[Data records]
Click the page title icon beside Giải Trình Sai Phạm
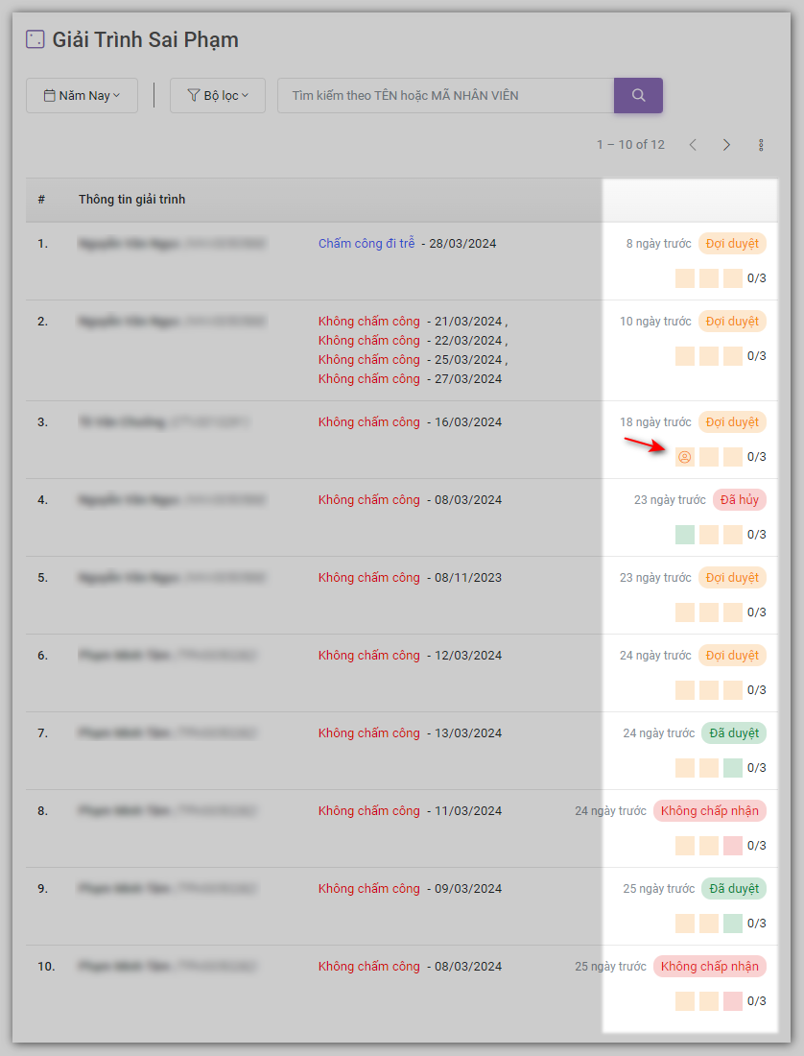The width and height of the screenshot is (804, 1056). point(35,39)
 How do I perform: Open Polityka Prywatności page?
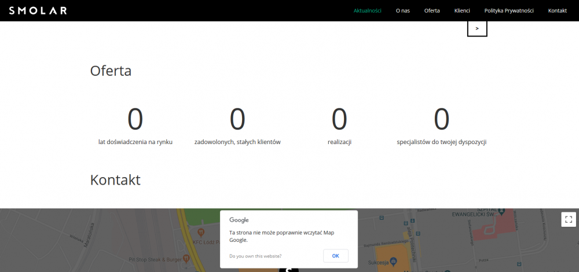point(509,10)
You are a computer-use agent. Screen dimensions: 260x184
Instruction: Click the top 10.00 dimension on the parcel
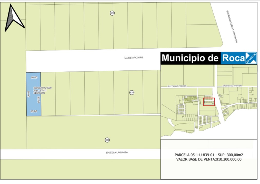(34, 77)
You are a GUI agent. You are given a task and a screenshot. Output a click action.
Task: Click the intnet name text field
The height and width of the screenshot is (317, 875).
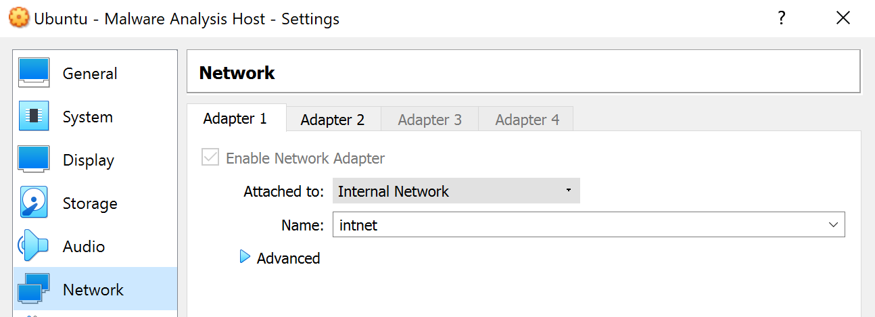[x=575, y=225]
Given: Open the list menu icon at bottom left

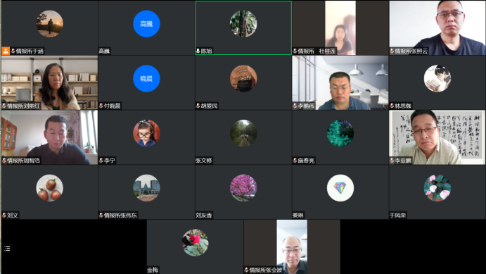Looking at the screenshot, I should 8,248.
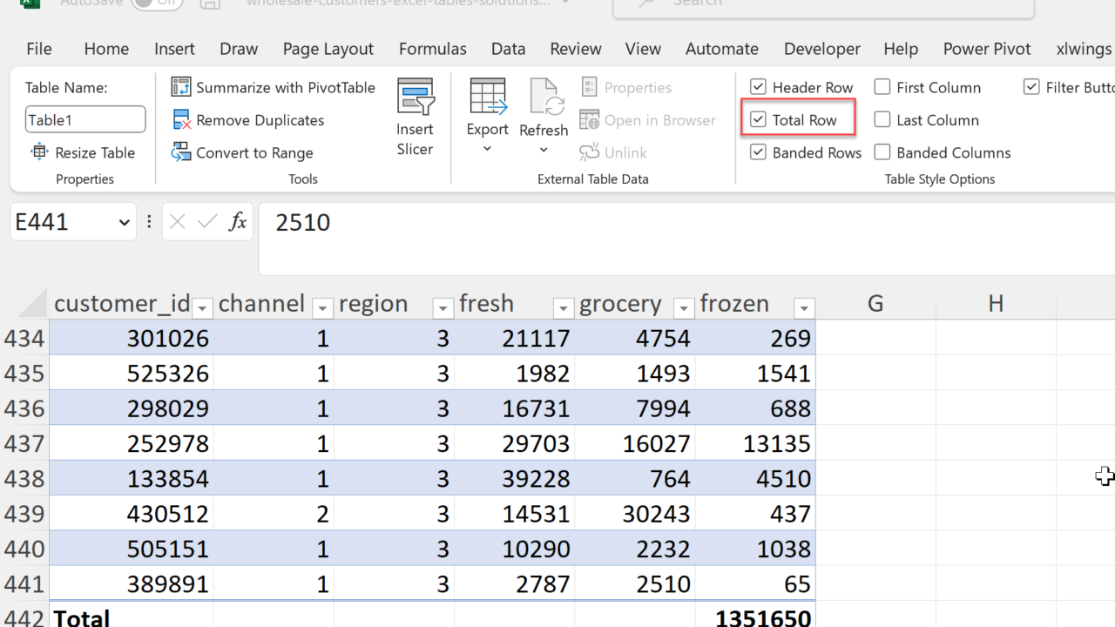1115x627 pixels.
Task: Open the frozen column filter dropdown
Action: coord(803,307)
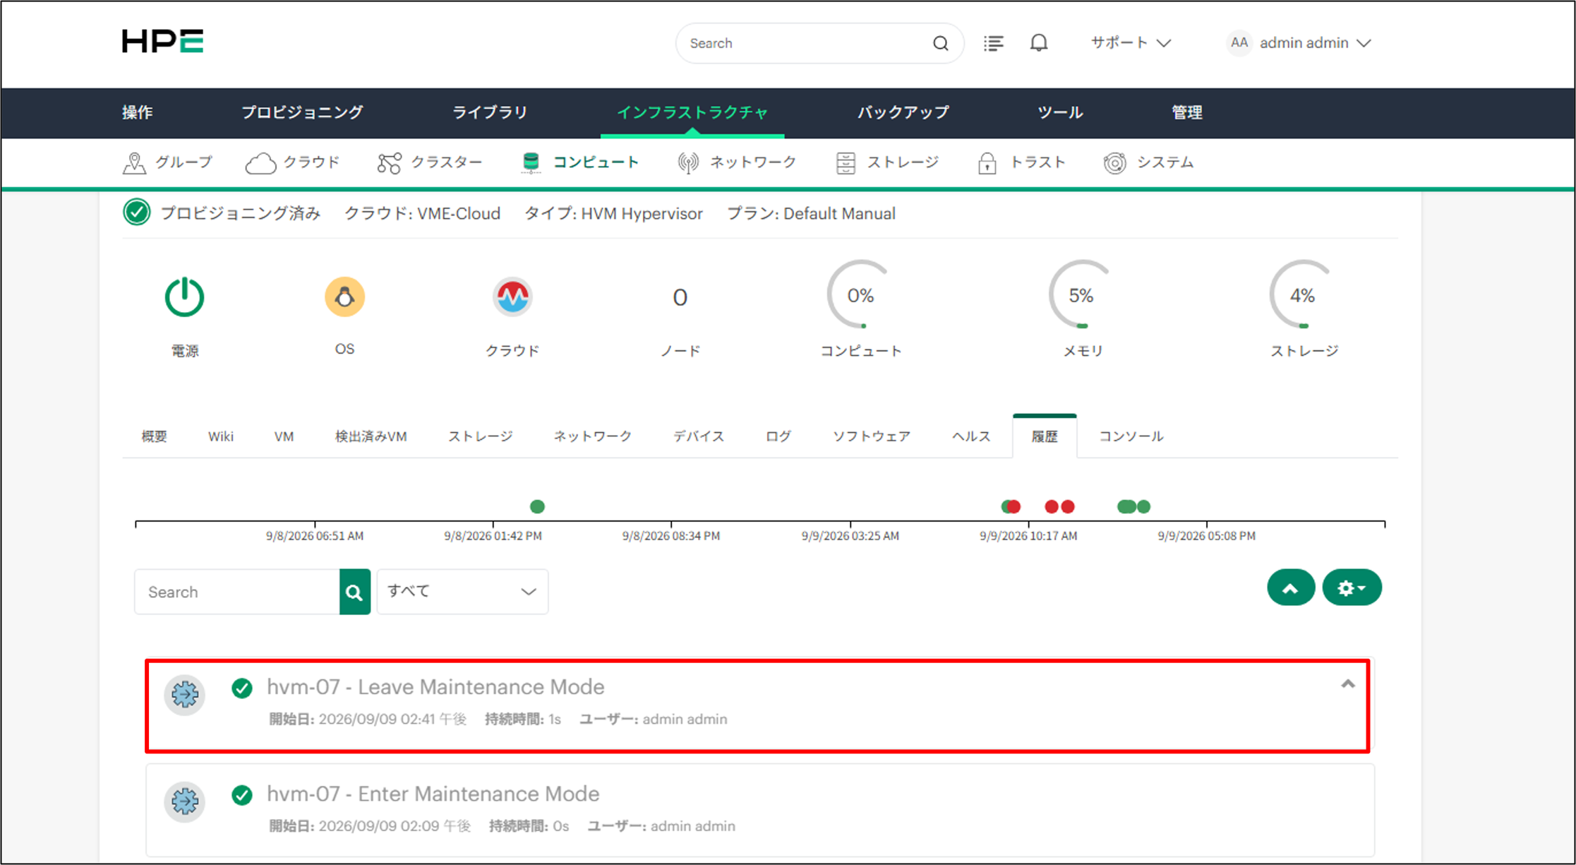Click the green timeline dot near 01:42 PM

pos(537,506)
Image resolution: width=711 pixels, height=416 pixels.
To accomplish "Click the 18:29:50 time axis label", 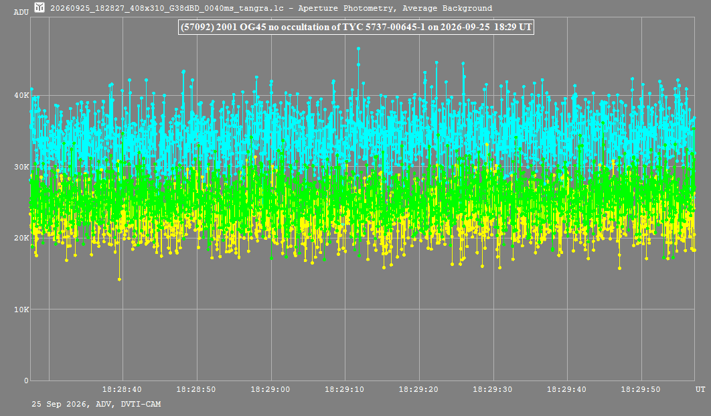I will coord(641,389).
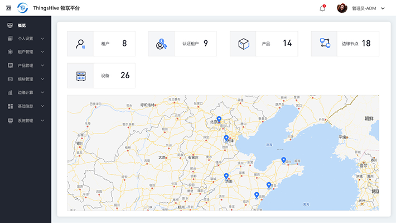The width and height of the screenshot is (396, 223).
Task: Open 模块管理 sidebar menu
Action: tap(26, 79)
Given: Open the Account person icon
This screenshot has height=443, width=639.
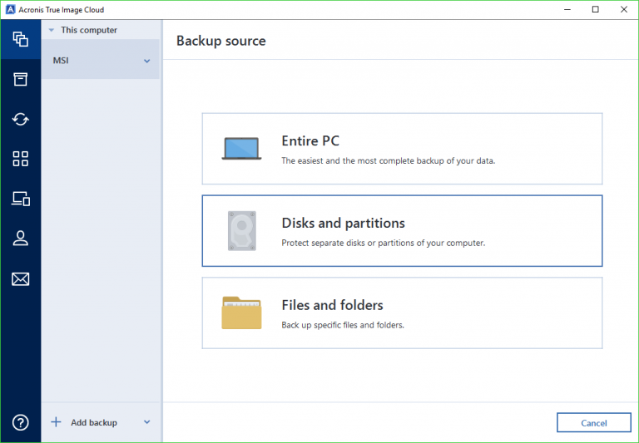Looking at the screenshot, I should [20, 239].
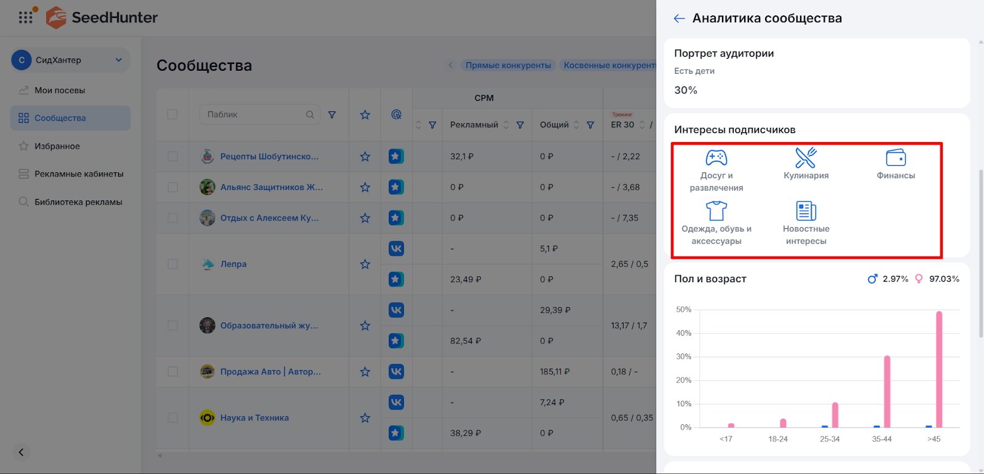
Task: Open the apps grid menu icon
Action: (x=25, y=17)
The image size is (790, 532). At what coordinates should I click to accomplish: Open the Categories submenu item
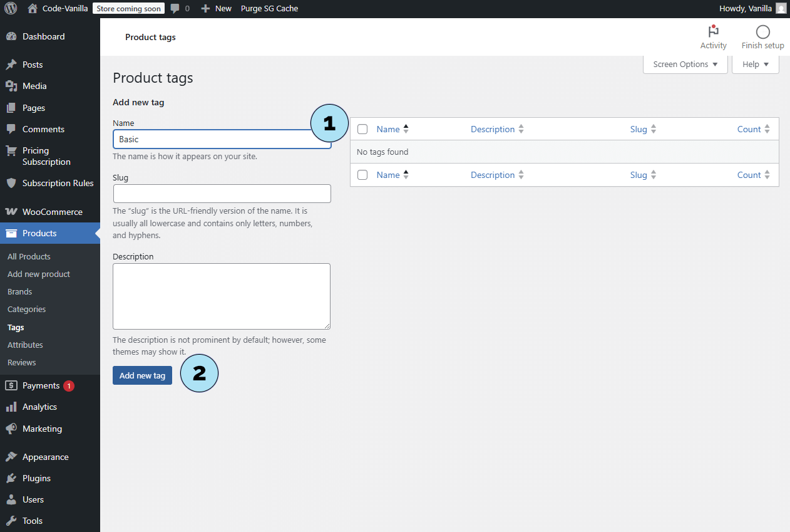pyautogui.click(x=26, y=309)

## Your assignment
Lines with "agent" in them are what the answer must contain; copy each from the records above.

## Exercise response
You are a computer-use agent. Screen dimensions: 260x184
You are a GUI agent. You are given a task and a screenshot. Output a click action.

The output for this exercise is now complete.